[Dataset entries]
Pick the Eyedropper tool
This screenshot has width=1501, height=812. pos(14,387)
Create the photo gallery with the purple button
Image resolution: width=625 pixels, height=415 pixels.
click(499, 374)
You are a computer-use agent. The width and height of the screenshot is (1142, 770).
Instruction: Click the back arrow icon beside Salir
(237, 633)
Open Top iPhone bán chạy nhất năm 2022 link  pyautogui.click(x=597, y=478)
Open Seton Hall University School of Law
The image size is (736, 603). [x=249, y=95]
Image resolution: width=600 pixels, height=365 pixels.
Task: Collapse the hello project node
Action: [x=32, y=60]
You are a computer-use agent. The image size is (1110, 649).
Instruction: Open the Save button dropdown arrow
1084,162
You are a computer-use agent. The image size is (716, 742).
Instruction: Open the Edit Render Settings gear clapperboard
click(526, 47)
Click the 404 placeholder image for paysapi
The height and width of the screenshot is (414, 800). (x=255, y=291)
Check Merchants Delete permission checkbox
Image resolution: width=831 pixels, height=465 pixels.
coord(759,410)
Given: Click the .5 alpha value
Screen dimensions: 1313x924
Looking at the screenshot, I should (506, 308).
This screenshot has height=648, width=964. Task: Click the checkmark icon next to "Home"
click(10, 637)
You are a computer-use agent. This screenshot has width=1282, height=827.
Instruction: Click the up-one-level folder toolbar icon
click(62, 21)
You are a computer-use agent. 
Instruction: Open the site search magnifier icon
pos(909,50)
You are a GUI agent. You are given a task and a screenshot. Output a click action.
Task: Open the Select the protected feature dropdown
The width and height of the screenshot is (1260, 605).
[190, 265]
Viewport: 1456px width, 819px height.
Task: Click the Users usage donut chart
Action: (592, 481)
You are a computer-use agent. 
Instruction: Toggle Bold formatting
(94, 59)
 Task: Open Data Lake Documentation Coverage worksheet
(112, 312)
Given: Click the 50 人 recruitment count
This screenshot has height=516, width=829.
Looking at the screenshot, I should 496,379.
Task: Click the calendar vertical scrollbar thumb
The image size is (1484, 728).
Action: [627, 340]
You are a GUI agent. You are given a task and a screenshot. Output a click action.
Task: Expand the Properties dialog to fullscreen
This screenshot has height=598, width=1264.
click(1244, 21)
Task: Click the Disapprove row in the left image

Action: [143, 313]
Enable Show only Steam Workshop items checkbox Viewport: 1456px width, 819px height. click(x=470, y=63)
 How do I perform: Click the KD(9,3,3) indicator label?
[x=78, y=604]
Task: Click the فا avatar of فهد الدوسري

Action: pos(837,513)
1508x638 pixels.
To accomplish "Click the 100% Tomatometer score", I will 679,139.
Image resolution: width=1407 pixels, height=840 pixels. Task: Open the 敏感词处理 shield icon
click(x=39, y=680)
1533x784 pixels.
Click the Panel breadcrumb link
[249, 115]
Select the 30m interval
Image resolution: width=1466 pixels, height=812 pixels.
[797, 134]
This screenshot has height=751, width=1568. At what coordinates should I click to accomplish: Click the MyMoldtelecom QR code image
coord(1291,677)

• **TASK OBJECTIVE**
Give back the line containing "This screenshot has height=751, width=1568." and all the lines after it through the end of the records, unchanged.

• **TASK OUTPUT**
This screenshot has height=751, width=1568. At what coordinates should I click to accomplish: Click the MyMoldtelecom QR code image
coord(1291,677)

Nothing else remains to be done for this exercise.